* _Extract to read_
Stack. This contains all the local variables that get allocated. When a function is called, the local variables for that function are pushed onto the stack. As soon as a function ends, the variables associated with the function are popped from the stack. Other information, including return addresses and parameters, is also stored in the stack. The field start_stack of the mm_struct marks the starting address of the process stack.

Although six main areas are related to process execution, they only map to three memory areas in the address space. These memory areas are called text, data, and stack. The data segment includes the executable's initialized data segment, the bss, and the heap. The text segment includes the executable's text segment.Figure 4.11 shows what the linear address space looks like and how the mm_struct keeps track of these segments.

Figure 4.11. Process Address Space

The various memory areas are mapped in the /proc filesystem. The memory map of a process may be accessed through the output of /proc/<pid>/maps. We now look at an example program and see the list of memory areas in the process' address space. The code in example3.c shows the program being mapped.

* _Provided material_
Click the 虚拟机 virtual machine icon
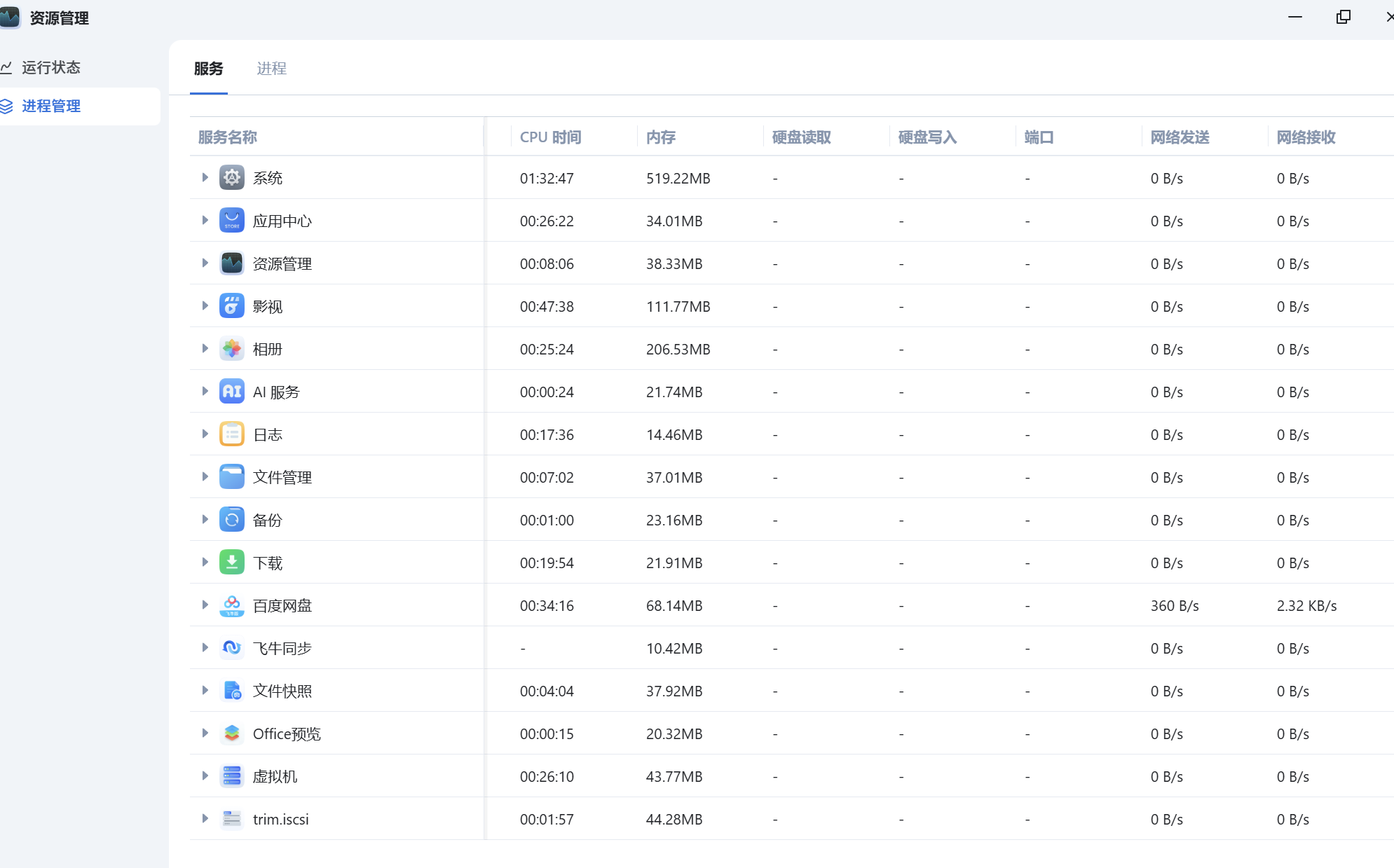Viewport: 1394px width, 868px height. tap(231, 776)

* _Set of tasks_
**a.** Output the part of the process memory areas passage above that runs from "Figure 4.11. Process" up to and including "program being mapped.", copied word for word.
**b.** Continue the passage on the process address space, picking up right after its last sentence.

* _Answers given_
**a.**
Figure 4.11. Process Address Space

The various memory areas are mapped in the /proc filesystem. The memory map of a process may be accessed through the output of /proc/<pid>/maps. We now look at an example program and see the list of memory areas in the process' address space. The code in example3.c shows the program being mapped.

**b.**
 -----------------------------------------------------------------------------
 example3.c
 #include <stdio.h>
 int main(){
   while(1);
   return(0);
 }
 -----------------------------------------------------------------------------

The output of /proc/<pid>/maps for our example yields what's shown in Figure 4.12.

Figure 4.12. cat /proc/<pid>/maps

The left-most column shows the range of the memory segment. That is, the starting and ending addresses for a particular segment. The next column shows the access permissions for that segment. These flags are similar to the access permissions on files: r stands for readable, w stands for writeable, and x stands for executable. The last flag can be either a p, which indicates a private segment, or s, which indicates a shared segment. (A private segment is not necessarily unshareable.) The p indicates only that it is currently not being shared. The next column holds the offset for the segment. The fourth column from the left holds two numbers separated by a colon. These represent the major and minor numbers of the filesystem the file associated with that segment is found in. (Some segments do not have a file associated with them and, hence, just fill in this value with 00:00.) The fifth column holds the inode of the file and the sixth and right-most column holds the filename. For segments with no filename, this column is empty and the inode column holds a 0.

In our example, the first row holds a description of the text segment of our sample program. This can be seen on account of the permission flags set to executable. The next row describes our sample program's data segment. Notice that its permissions indicate that it is writeable.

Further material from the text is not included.